Information provided:

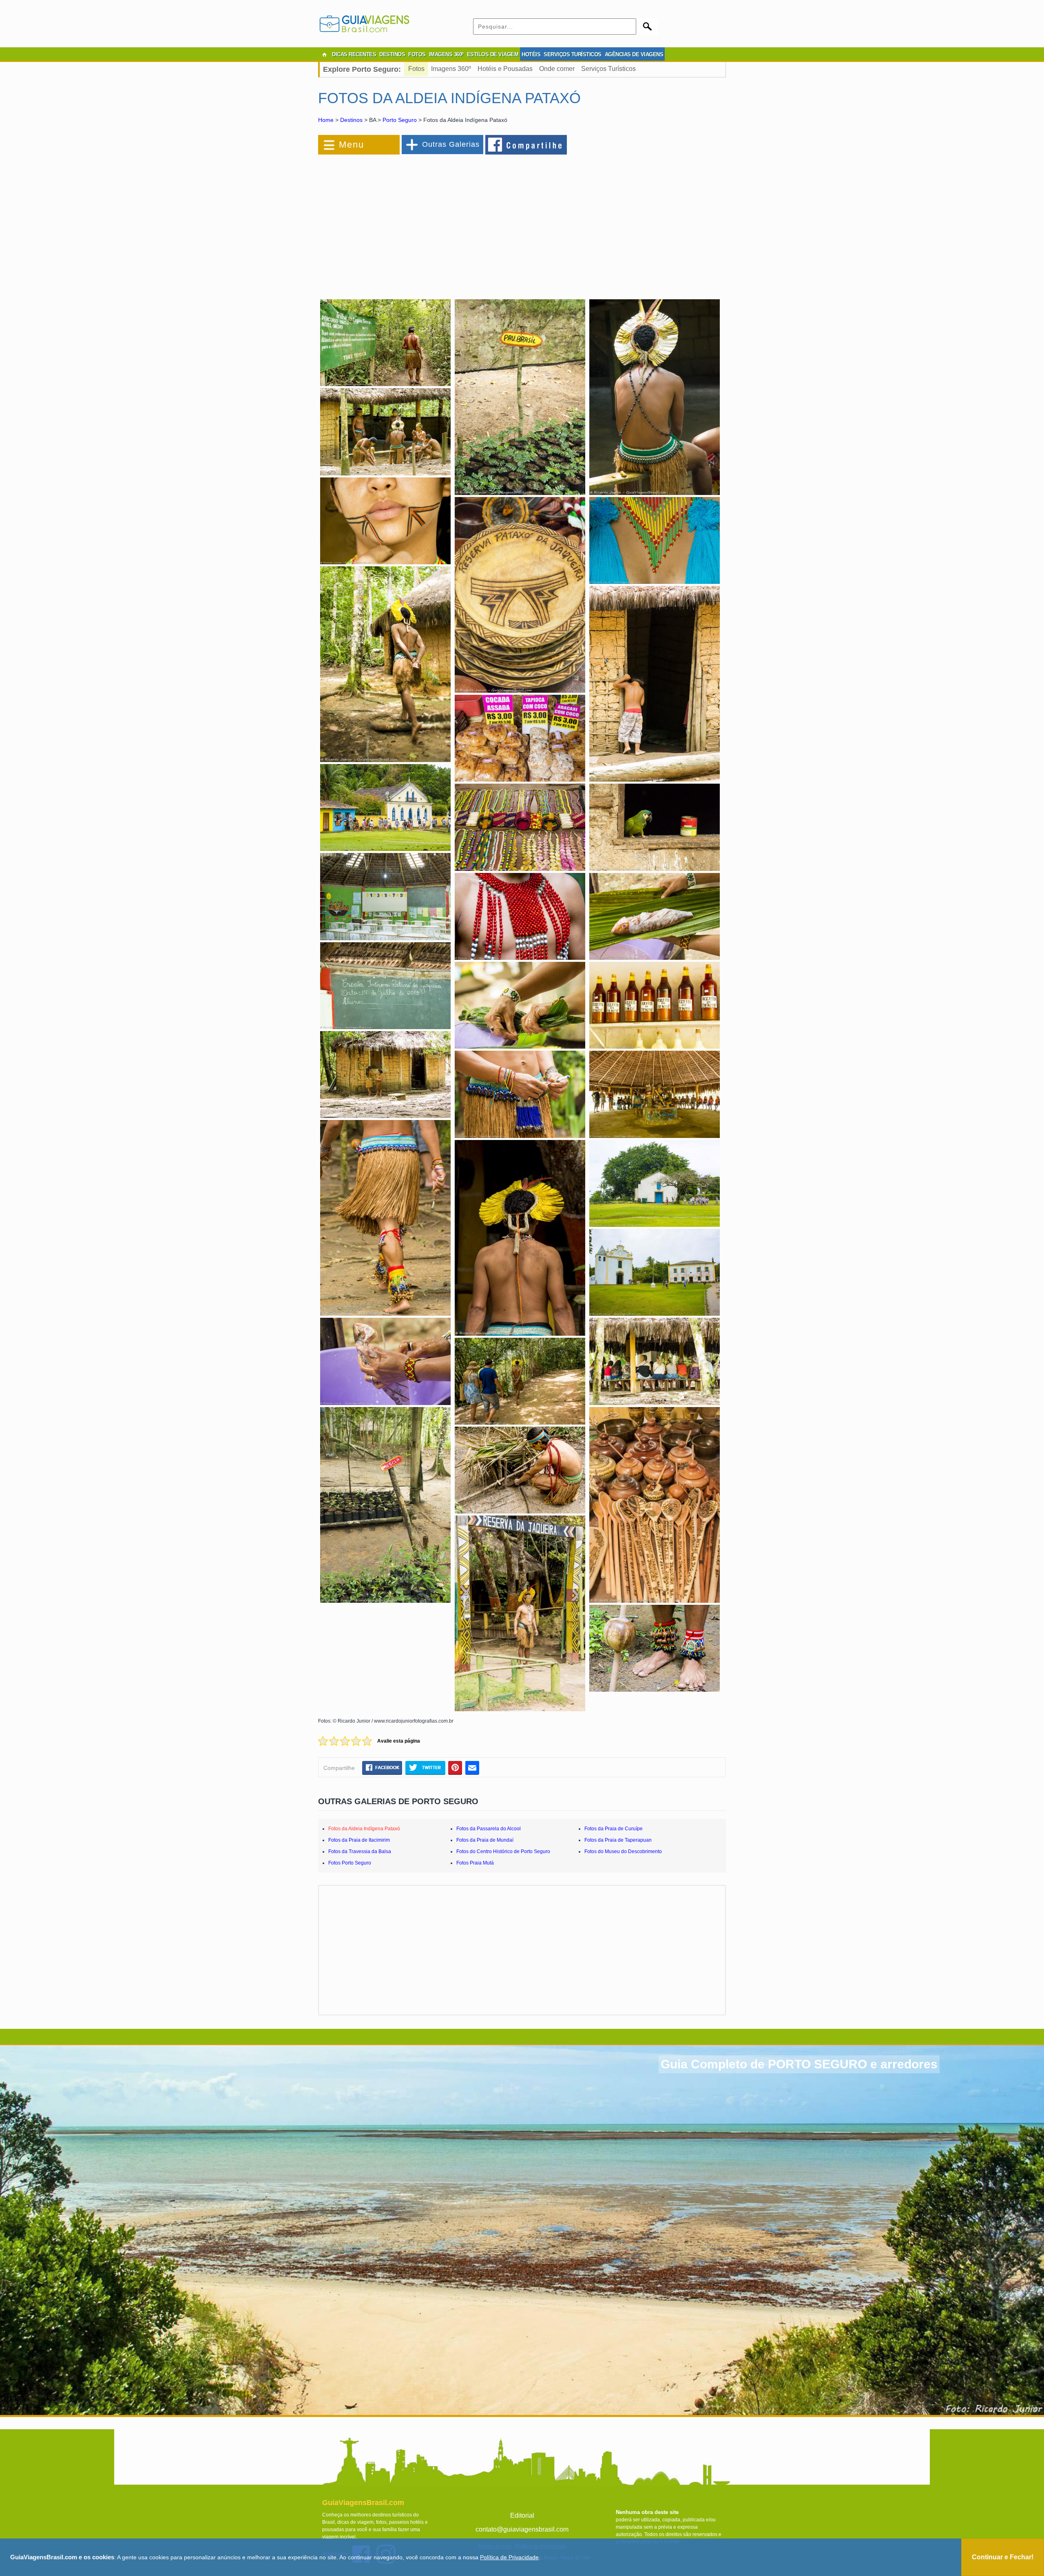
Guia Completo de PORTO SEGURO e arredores (799, 2064)
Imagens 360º (451, 68)
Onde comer (557, 68)
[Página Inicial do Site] (324, 54)
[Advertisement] (407, 222)
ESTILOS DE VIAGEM (493, 54)
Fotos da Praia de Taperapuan (618, 1840)
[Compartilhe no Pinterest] (455, 1767)
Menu (351, 144)
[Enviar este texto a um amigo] (472, 1767)
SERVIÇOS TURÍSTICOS (573, 54)
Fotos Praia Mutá (475, 1863)
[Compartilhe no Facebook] (526, 144)
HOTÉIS (531, 54)
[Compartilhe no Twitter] (425, 1767)
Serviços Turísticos (608, 68)
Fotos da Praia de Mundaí (484, 1840)
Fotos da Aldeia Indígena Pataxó (364, 1828)
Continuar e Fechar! (1002, 2557)
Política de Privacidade (509, 2557)
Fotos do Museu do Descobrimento (623, 1851)
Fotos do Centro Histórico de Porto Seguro (503, 1851)
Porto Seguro (400, 120)
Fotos (416, 68)
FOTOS (417, 54)
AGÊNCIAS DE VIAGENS (634, 54)
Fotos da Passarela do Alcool (488, 1828)
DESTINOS (392, 54)
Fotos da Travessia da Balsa (359, 1851)
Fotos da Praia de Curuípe (613, 1828)
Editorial (522, 2515)
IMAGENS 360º (446, 54)
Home (326, 120)
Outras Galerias (451, 144)
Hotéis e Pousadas (505, 68)
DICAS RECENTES (354, 54)
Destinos (351, 120)
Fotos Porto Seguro (349, 1863)
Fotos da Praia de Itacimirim (359, 1840)
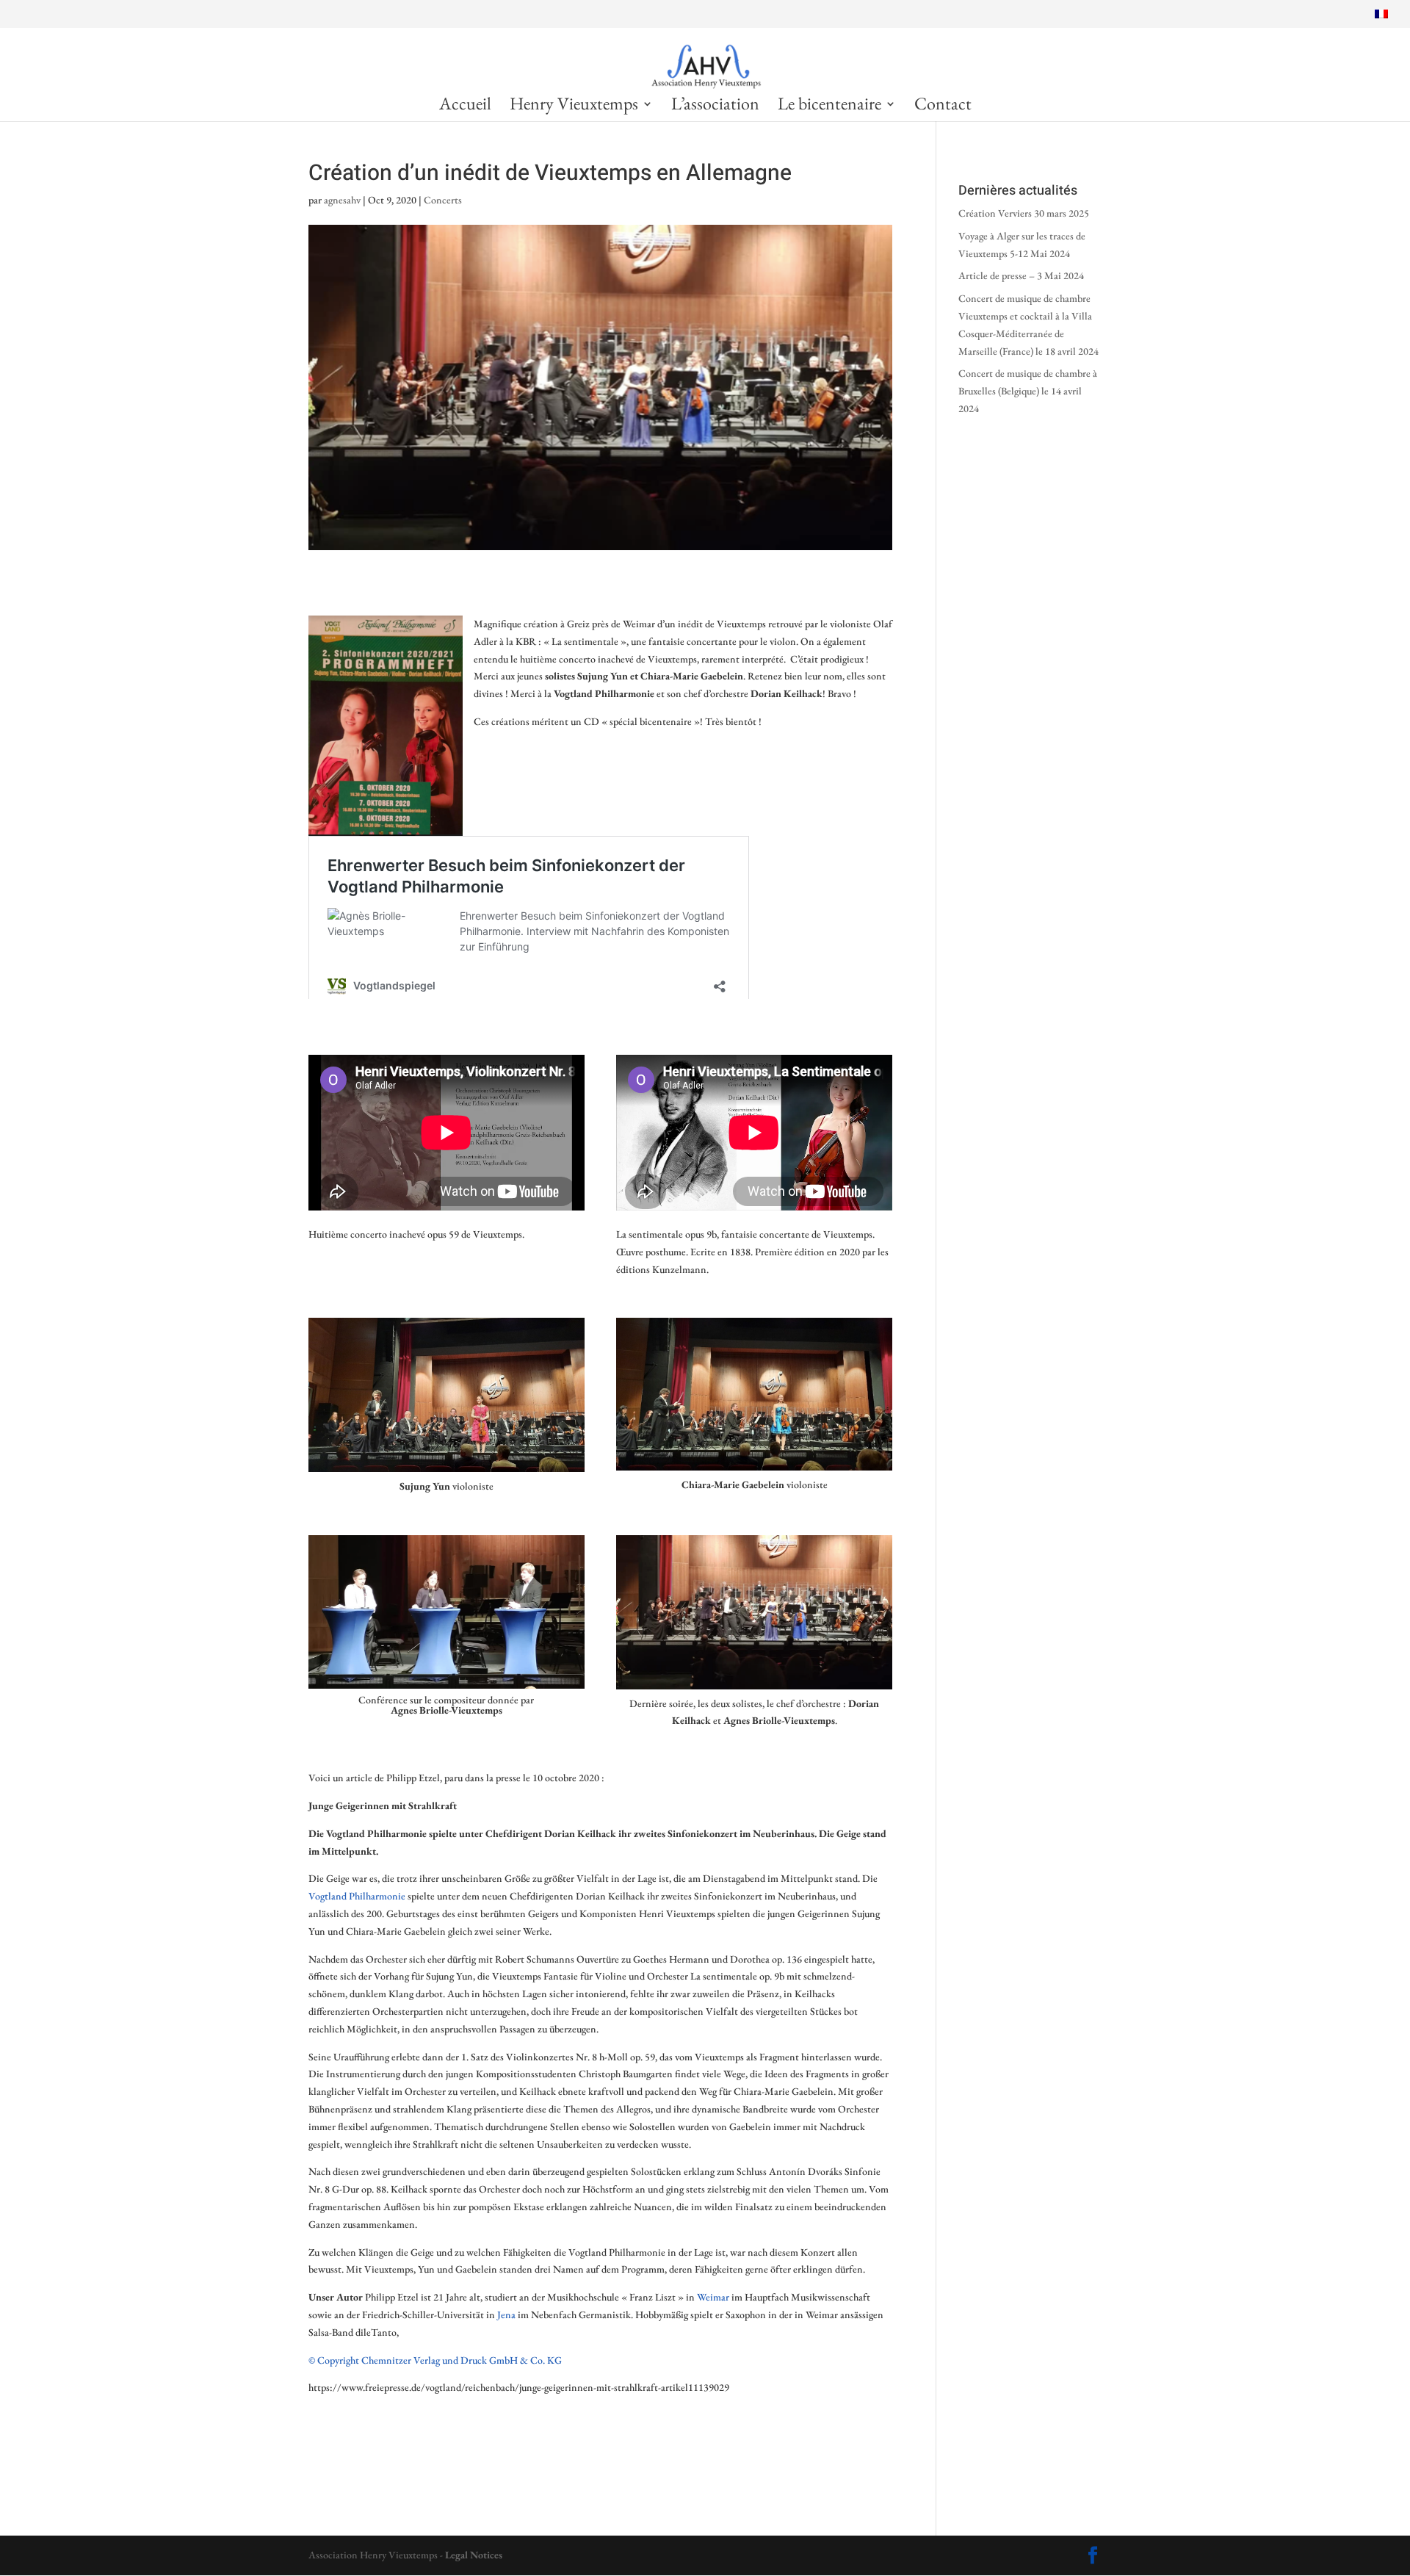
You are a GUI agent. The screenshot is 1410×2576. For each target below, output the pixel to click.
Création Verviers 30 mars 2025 (1023, 213)
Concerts (443, 199)
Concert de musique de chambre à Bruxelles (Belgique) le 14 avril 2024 (1027, 391)
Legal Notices (473, 2554)
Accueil (465, 106)
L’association (715, 106)
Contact (943, 106)
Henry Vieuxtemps (574, 106)
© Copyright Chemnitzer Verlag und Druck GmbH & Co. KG (435, 2360)
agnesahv (342, 199)
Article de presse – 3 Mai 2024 (1022, 275)
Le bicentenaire (829, 106)
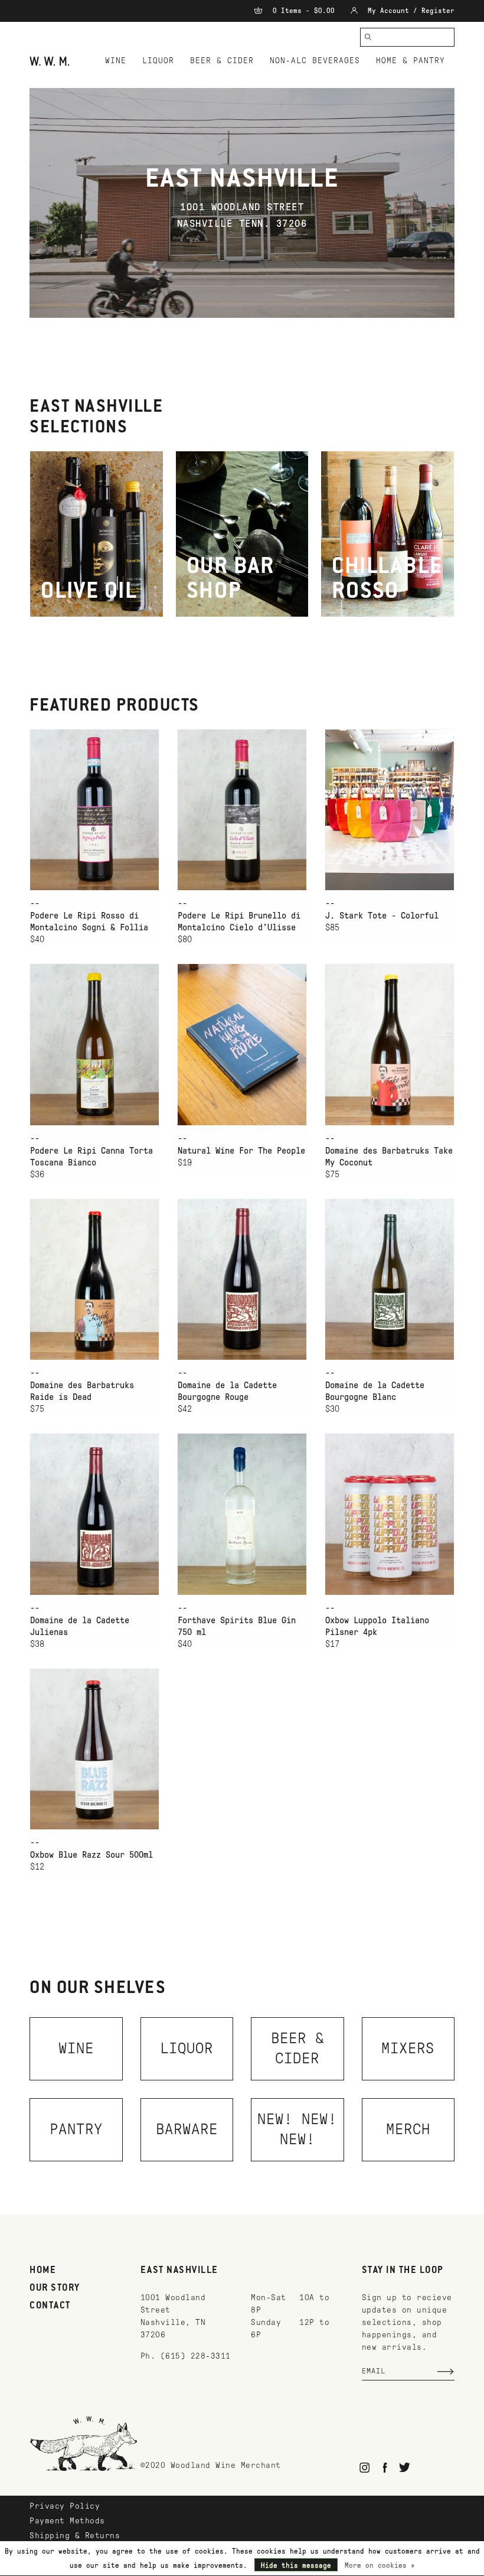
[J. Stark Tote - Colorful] (389, 810)
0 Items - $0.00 (304, 10)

What the task asks:
Every line from the one containing "Henry Vieuxtemps (574, 106)" through the end of the entries above is to be copied exactly; pictures are to be left out.

Exercise response:
Henry Vieuxtemps (574, 106)
© Copyright Chemnitzer Verlag und Druck GmbH & Co. KG (435, 2360)
agnesahv (342, 199)
Article de presse – 3 Mai 2024 (1022, 275)
Le bicentenaire (829, 106)
[J. Stark Tote - Colorful] (389, 810)
0 Items - $0.00 (304, 10)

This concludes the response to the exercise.